You may be wondering if, years later, there is any new research that finally shows kinetin to be a worthwhile ingredient to add to your "anti-aging" skin-care regimen. One published study examined the effect of applying a low dose of kinetin to the skin of hairless dogs. The applications lasted 100 days, and gradual skin texture, wrinkle, and depigmentation (skin lightening) improvement was observed in all subjects. However, the study was not done double-blind, it wasn't compared to a placebo, and dogs don't wrinkle or age the way we do. So it's really a stretch to suggest that the results on dog skin somehow translate to results on human skin (Source: Rejuvenation Research, Spring 2004, pages 32–39). Further and more recent research on kinetin hasn't proven it to be an antiwrinkle luminary or even a dim light (Source: Annals of the New York Academy of Sciences, May 2006, pages 332–342).
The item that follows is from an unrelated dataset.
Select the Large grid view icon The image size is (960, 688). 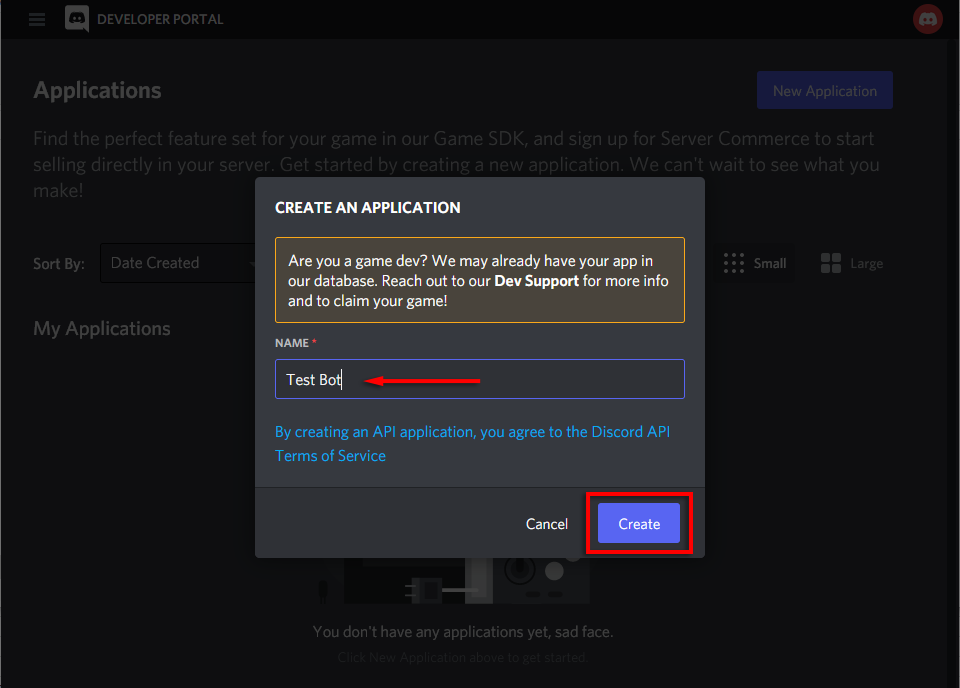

Using kinetin on skin remains as much of an unknown as it was when we first wrote about it. There are also conflicting results from studies trying to answer such questions as: How much kinetin is needed to have an effect? Can you use too much? How do you control the amount of skin cell differentiation? Can it exert antioxidant activity? The bottom line is that even if kinetin could be used by skin cells, there probably isn't enough kinetin in any product to have a negative or positive impact. However, that is only a guess; no one knows for sure, and so using products with kinetin remains potentially effective but still questionable. Besides, you have to ask yourself: If kinetin is such a miraculous ingredient, why aren't other companies using it in their products? Thus far, the licensing rights to kinetin haven't been setting the industry afire, and it's doubtful much more than a spark will be generated because everyone is always looking for the next buzz ingredient.
(Sources for the above: Biochemical and Biophysical Research Communications, June 1994, pages 665–672, November 1999, pages 499–502, and October 2000, pages 1265–1270; Bioorganic and Medicinal Chemistry, May 2002, pages 1581–1586; and Dermatologic Clinics, October 2000, pages 609–615.)